Recorded data:
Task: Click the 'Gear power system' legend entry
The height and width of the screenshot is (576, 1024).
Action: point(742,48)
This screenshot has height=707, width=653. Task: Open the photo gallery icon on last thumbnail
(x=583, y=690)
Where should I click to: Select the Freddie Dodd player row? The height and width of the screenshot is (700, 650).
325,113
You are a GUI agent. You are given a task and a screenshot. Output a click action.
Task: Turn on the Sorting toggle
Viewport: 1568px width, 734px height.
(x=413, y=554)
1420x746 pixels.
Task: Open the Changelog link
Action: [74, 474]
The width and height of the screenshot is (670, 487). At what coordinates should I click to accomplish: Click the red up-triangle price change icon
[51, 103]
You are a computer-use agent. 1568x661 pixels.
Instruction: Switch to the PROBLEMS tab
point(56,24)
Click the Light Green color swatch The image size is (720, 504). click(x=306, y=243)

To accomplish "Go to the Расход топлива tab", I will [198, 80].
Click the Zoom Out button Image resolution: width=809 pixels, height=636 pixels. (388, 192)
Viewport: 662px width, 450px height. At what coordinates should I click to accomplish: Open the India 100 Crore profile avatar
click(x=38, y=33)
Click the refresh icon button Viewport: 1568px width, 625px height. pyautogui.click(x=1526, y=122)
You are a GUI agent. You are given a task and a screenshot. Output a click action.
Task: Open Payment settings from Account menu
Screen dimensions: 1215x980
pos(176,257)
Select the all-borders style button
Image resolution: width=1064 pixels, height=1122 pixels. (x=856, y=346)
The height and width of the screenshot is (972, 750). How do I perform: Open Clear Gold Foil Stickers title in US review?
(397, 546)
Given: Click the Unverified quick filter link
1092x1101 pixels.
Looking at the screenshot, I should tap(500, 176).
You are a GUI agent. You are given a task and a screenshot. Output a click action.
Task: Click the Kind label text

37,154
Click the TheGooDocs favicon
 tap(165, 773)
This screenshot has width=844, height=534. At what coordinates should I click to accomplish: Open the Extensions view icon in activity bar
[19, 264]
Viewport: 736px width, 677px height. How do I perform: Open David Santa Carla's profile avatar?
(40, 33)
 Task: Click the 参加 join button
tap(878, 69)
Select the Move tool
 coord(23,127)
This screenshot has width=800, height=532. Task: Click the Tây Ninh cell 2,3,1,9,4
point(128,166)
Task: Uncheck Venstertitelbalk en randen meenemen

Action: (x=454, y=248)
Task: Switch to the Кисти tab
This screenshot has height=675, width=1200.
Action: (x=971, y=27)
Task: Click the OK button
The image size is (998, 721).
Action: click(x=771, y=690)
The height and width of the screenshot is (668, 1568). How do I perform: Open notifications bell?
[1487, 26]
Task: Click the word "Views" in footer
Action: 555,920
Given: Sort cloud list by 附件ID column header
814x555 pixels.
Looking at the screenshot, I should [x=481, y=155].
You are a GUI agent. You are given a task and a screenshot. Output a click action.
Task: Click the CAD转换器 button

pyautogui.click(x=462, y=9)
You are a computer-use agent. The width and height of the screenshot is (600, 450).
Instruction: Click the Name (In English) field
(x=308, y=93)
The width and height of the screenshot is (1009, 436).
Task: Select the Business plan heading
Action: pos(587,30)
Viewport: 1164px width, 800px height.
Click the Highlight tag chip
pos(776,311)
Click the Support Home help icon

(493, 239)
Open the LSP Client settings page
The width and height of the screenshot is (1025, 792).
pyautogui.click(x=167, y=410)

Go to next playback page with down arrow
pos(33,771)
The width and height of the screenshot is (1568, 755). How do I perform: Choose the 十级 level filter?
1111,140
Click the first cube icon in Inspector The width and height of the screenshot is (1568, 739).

(What is required) Above are some records; copy exactly the lines from the one with "The height and width of the screenshot is (972, 750)." through the one with "Given: Sort cloud list by 附件ID column header", both included, and no others.

(Task answer)
The height and width of the screenshot is (972, 750). How do I perform: Open Clear Gold Foil Stickers title in US review?
(397, 546)
Given: Click the Unverified quick filter link
1092x1101 pixels.
Looking at the screenshot, I should tap(500, 176).
You are a GUI agent. You are given a task and a screenshot. Output a click action.
Task: Click the Kind label text

37,154
Click the TheGooDocs favicon
 tap(165, 773)
This screenshot has width=844, height=534. At what coordinates should I click to accomplish: Open the Extensions view icon in activity bar
[19, 264]
Viewport: 736px width, 677px height. How do I perform: Open David Santa Carla's profile avatar?
(40, 33)
 Task: Click the 参加 join button
tap(878, 69)
Select the Move tool
 coord(23,127)
This screenshot has width=800, height=532. Task: Click the Tây Ninh cell 2,3,1,9,4
point(128,166)
Task: Uncheck Venstertitelbalk en randen meenemen

Action: (x=454, y=248)
Task: Switch to the Кисти tab
This screenshot has height=675, width=1200.
Action: (x=971, y=27)
Task: Click the OK button
The image size is (998, 721).
Action: click(x=771, y=690)
The height and width of the screenshot is (668, 1568). How do I perform: Open notifications bell?
[1487, 26]
Task: Click the word "Views" in footer
Action: 555,920
Given: Sort cloud list by 附件ID column header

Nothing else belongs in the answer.